The term “discipline” means different things to different people. In one interpretation, it’s how we punish students for making poor choices. Sell drugs on a school campus? A student faces automatic expulsion, as mandated by state law, and enrollment in a county school for juvenile offenders. Get into a fight on campus? The students who were involved face arrest by local police. They might be charged with aggravated assault and are often expelled.

But there’s another meaning of the word “discipline”: how we shape students’ behavior so they learn to exercise self-control and demonstrate genuine academic effort. After all, the vast majority of students are not drug dealers—they simply don’t have the necessary tools to succeed in school. Too many schools just give a student an “F” when they don’t turn in their assignments. But failing grades alone rarely translate into more completed work.

My research and experience as a teacher tell me that middle school is the critical period for students to develop good habits and become committed to their schoolwork. Middle school is the turning point when independent study becomes paramount to school success. Students at this age can grow rapidly in their cognitive capacities to plan, think long-term, and reflect on their own learning—but only if they receive careful mentoring.

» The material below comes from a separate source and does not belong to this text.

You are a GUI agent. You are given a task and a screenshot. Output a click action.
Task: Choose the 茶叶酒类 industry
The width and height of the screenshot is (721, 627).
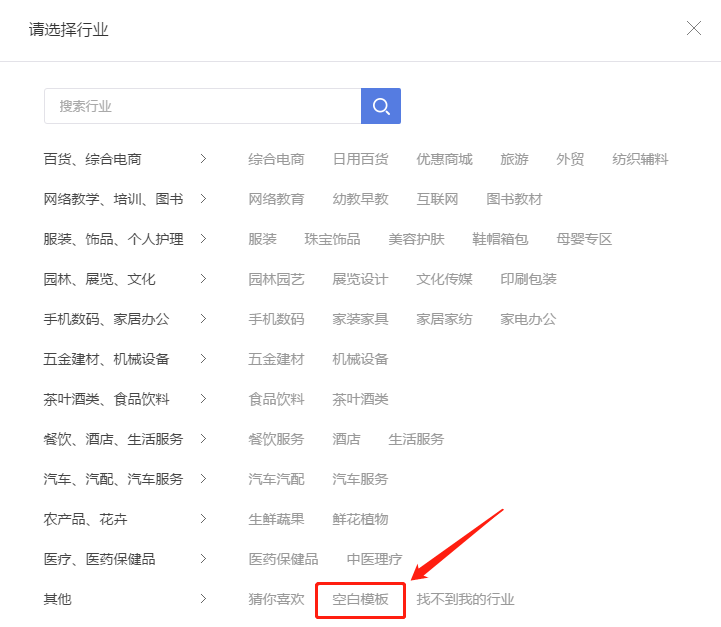coord(360,399)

Fortunately, some middle schools have created special programs to support students. For example, at San Lorenzo Valley Middle School in Felton, California, each and every student receives extensive academic counseling and intervention early in the school year. The idea, according to the school’s staff, is to make sure that “no child is allowed to dig a hole so deep they cannot succeed.” A vast network of teachers, other students, staff, advisory classes, and, yes, parents work together to ensure that every student turns in every assignment. By demanding that all tasks be completed, the school inculcates a habit of mind that promotes responsibility.

Schools that hold students accountable—and provide them with the support they need—help them to develop the self-discipline to succeed in school and life.

Kip Téllez is a former K-12 teacher, and a professor and former chair in the education department at UC Santa Cruz. He is the author of Teaching English Learners: Fostering Language and the Democratic Experience (Paradigm Publishers).

Heather Berg

A negative school or district culture

For the last five months, the Central California Children’s Institute has been working with nine Central Valley school districts to reform their discipline policies. The goal is to help these districts reduce suspensions and expulsions and address the ethnic and racial disparities that are pervasive in disciplinary strategies across the state.

We have observed that in many districts, there is a culture of mistrust, ineffective communication, defensiveness, and displacement of blame. The climate and culture of schools and districts affect the behavior and achievement of students at every grade level.

Clearly, it is not a simple, easy undertaking to create a paradigm shift in the attitudes, beliefs, communication strategies, and relationships of teachers, students, administrators, families, and communities. Such a transformation will undoubtedly take substantial time and effort from all parties and cannot be done quickly if the goal is to make lasting change. One simple way to begin to address negative school climate and implicit bias is to identify and confront the attitudes and beliefs—of all individuals involved—that prohibit students from achieving their potential. The willingness of administrators to look deeply into their implicit attitudes and beliefs (including those outside of their awareness) is the first crucial step to transform school culture—and therefore student discipline and success.

Heather Berg is the project coordinator of the Central California Children’s Institute’s Positive School Discipline for Improved Social and Emotional Health, which is funded by the California Endowment. Her educational and employment background is in social psychology, education, and program evaluation.